On his dad’s side, he is the 11th Baldacci to attend the UMO. He loves to rattle off the names: Robert, Peter, Gerard, John, Joe, Lisa, Rosemary, Elise, Andrew, and Jack. Plus numerous cousins.

And now Teddy.

On his mom’s side, his great-grandfather, Edward Spalding, graduated in 1930 from the UMaine Forestry School. Teddy’s mom attended the University of Maine at Farmington. His grandmother – my late wife – graduated from the University of Southern Maine. Teddy’s cousin Hannah also graduated from USM, as did her mom. I worked there for a while. No doubt I’m forgetting others, but you get the picture.

So perhaps it was inevitable that we ended up moving him into a dorm room at UMO.

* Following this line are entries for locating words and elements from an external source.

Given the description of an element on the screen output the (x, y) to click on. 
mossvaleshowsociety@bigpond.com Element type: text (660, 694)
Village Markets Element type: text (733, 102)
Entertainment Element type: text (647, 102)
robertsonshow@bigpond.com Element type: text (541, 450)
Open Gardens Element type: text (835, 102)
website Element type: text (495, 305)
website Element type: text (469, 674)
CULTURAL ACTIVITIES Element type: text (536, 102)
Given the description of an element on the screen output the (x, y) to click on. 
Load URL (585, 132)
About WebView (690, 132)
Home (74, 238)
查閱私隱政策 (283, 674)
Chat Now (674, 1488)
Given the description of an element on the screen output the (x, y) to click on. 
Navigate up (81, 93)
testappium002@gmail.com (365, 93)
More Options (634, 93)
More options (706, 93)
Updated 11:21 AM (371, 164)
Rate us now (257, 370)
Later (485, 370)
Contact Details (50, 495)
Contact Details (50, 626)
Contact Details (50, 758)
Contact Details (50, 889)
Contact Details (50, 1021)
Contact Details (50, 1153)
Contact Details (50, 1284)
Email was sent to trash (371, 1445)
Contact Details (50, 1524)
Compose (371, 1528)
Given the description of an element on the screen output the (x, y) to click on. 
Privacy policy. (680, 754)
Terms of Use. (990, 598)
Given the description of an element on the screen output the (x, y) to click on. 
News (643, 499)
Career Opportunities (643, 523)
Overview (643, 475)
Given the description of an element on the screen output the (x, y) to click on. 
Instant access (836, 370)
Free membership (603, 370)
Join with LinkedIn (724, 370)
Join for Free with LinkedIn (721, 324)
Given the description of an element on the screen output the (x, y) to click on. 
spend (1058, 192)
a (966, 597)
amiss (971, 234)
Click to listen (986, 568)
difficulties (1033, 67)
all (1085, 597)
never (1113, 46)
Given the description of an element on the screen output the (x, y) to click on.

We got the job done, yakked for a while in his room, and soon it became clear that he was ready to get on with his adventure.

Without us. 

He’s an extremely loving young man – no text, phone call, or visit ever ends without an “I love you” – but on this day he was ready to enter another orbit a little farther out in our universe.

Ouch.

Meanwhile, another grandson has taken up his own inner orbit in my universe. At 7, Lewis is tentative and careful with his relationships. He kept me at arm’s length for a few years, but recently he let me in.

I think the fishing gear was the catalyst.

I have a new fly-fishing vest that he loves to wear even though it hangs to his ankles. He’s fascinated with every tool, every lure, every fly, every rod, and wants to know what each is named, what it does, and why. He empties the many pockets, studies everything intently, then puts it all back.

He even watches YouTube fishing shows. 

Last week he caught his first fish in Little Sebago. In a photo he is beaming, his grin splitting his freckled face. I wish I’d been there, but that was the day I went to Orono. Anyway, we’ve got plenty of time for that. We’re just getting started.

And so, to my delight, my universe expands. Orbits shift. Planets appear. Stars wink out. But, as John Lennon wrote years ago, one thing stays the same.

“Limitless undying love which shines around me like a million suns

“And calls me on and on across the universe.”

What a trip. On we go.

Andrew Marsters is an award-winning Maine journalist and former journalism instructor at the University of New Hampshire. He lives on Munjoy Hill.